Belakangan, keffiyeh digunakan publik yang menuntut gencatan senjata sekaligus bentuk dukungan untuk rakyat Palestina.
Sejak perang Israel-Hamas pada 7 Oktober lalu, distributor di AS mencatat adanya lonjakan penjualan syal khas Palestina tersebut.
“Itu seperti saklar lampu. Tiba-tiba, kami memiliki ratusan orang di situs web secara bersamaan dan membeli apa pun yang mereka bisa,” kata Azar Aghayev, distributor Hirbawi di AS.
“Dalam dua hari, stok yang kami miliki habis begitu saja, bukan habis, malah oversold.” lanjut Aghayev.
Baca juga:
Penyanyi Top Dunia, The Weeknd Sumbang 820 Ton Paket Makanan untuk GazaHirbawi mulai beroperasi di tahun 1961 dan menjadi satu-satunya produsen keffiyeh yang tersisa di Tepi Barat yang diduduki Israel.
Hirbawi, yang telah mematenkan mereknya, menjual syalnya secara internasional melalui situs webnya di AS dan Jerman serta di Amazon.
Menurut data Jungle Scout, perusahaan analisis e-commerce, penjualan syal keffiyeh meningkat hingga 75 persen dalam 56 hari antara tanggal 7 Oktober dan 2 Desember di Amazon.com dibanding sebelumnya.
Pencarian kata kunci "syal Palestina untuk wanita" bahkan meningkat hingga 159 persen dalam tiga bulan terakhir. Sementara penelusuran untuk “syal militer shemagh”, “keffiyeh palestine”, dan “keffiyeh” masing-masing meningkat sebesar 333 persen, 75 persen, dan 68 persen.
Peningkatan Antisemit dan Islamofobia Lonjakan penjualan seiring dengan peningkatan Islamofobia di AS. Penduduk AS yang mendukung Palestina dan Israel menghadapi ancaman dan serangan sejak konflik dimulai.
Warga Yahudi Amerika mengalami peningkatan anti-Semitisme, sementara umat Islam di AS mengalami peningkatan Islamofobia.
Mantan pejabat PBB, Hazami Barmada, baru-baru ini mengenakan keffiyeh saat protes di luar Gedung Putih dan lingkungan Georgetown di Washington. Dalam aksinya itu, Barmada mendukung gencatan senjata di Gaza.

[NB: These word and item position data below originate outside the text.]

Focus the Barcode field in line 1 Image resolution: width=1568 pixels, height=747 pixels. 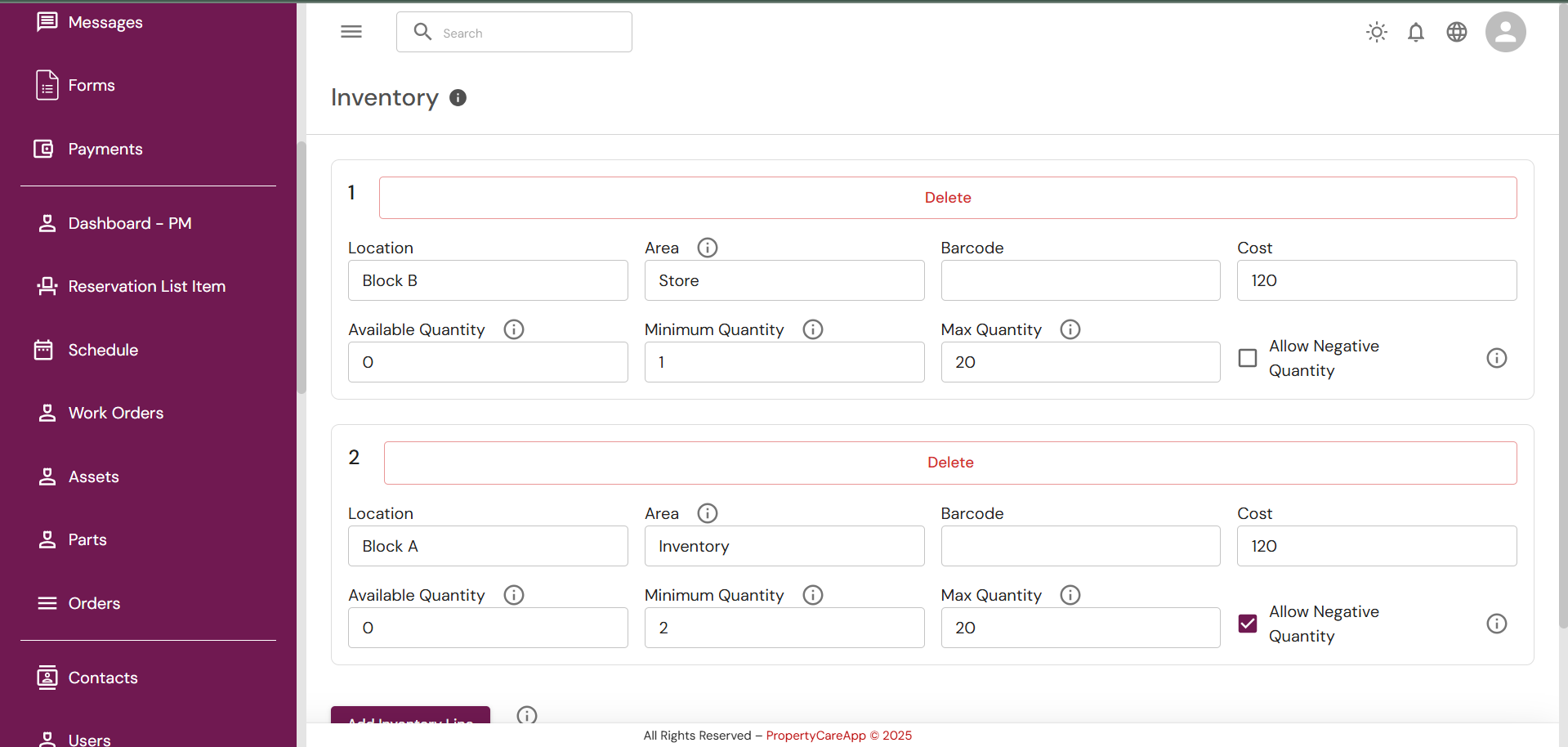pos(1079,280)
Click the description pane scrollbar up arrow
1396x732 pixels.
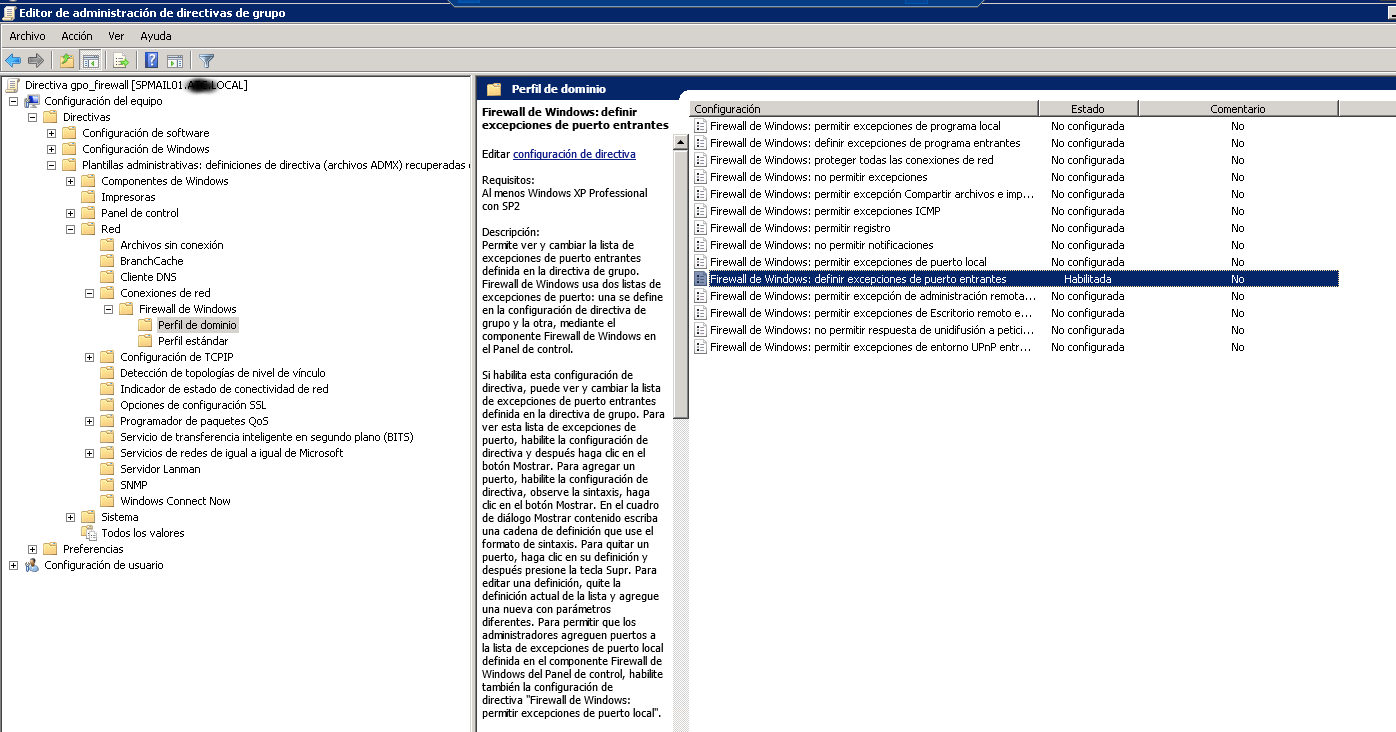(680, 143)
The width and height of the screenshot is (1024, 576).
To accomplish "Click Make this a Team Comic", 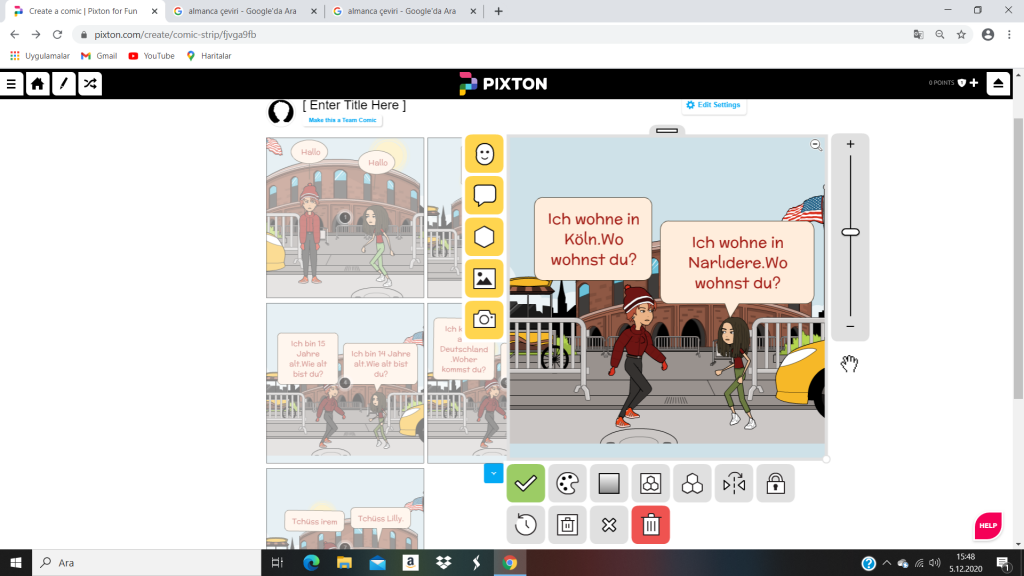I will 343,120.
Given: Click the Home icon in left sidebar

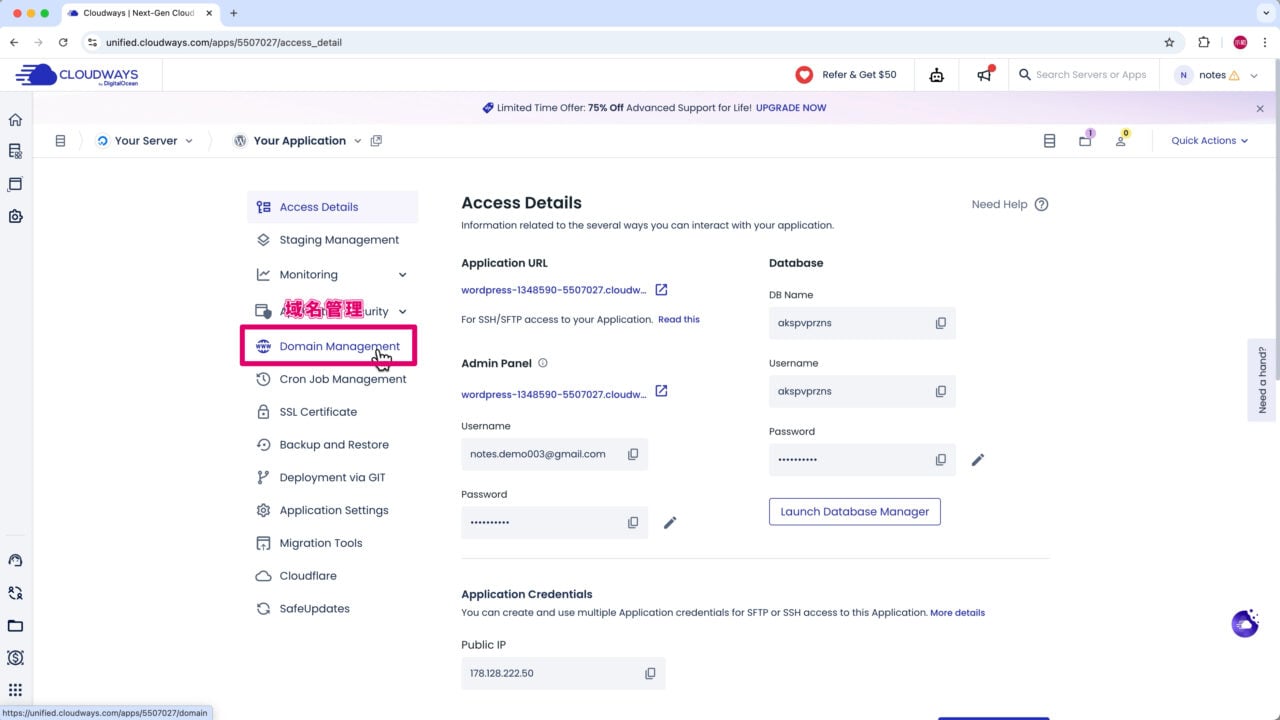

"Mengenakan jilbab terasa seperti “kekuatan super,” katanya, seperti dikutip Al Jazeera, Rabu (6/12/2023).
Ia mengatakan, keffiyeh seolah menghubungkan kembali dirinya dengan warisan Palestina dan membawa hubungan simbolis dengan anak-anak di Gaza.
Namun dia yakin hal itu juga mengundang pelecehan verbal. “Saya mengambil risiko yang telah diperhitungkan,” kata Barmada.
Kekerasan lain juga dialami salah satu peserta penyalaan pohon Natal di Rockefeller Center, New York. Warga tersebut mengenakan keffiyeh dan kemudian ditarik oleh petugas keamanan.
Dewan Hubungan Amerika-Islam juga mencatat beberapa orang yang menjadi sasaran Islamofobia lantaran mengenakan keffiyeh. Mulai dari seorang ayah yang diserang di taman bermain di Brooklyn hingga seorang mahasiswa pascasarjana Universitas Harvard yang diberi tahu bahwa ia mengenakan syal “teroris”.
Dalam kasus yang lebih serius, tiga mahasiswa keturunan Palestina, yang mengenakan keffiyeh, ditembak di Burlington, Vermont. Hisham Awartani, 20, lumpuh dari dada ke bawah.
Pihak berwenang kemudian mendakwa seorang tersangka dengan percobaan pembunuhan dalam penembakan tersebut dan sedang menyelidiki apakah itu merupakan kejahatan yang bermotif kebencian
(ori)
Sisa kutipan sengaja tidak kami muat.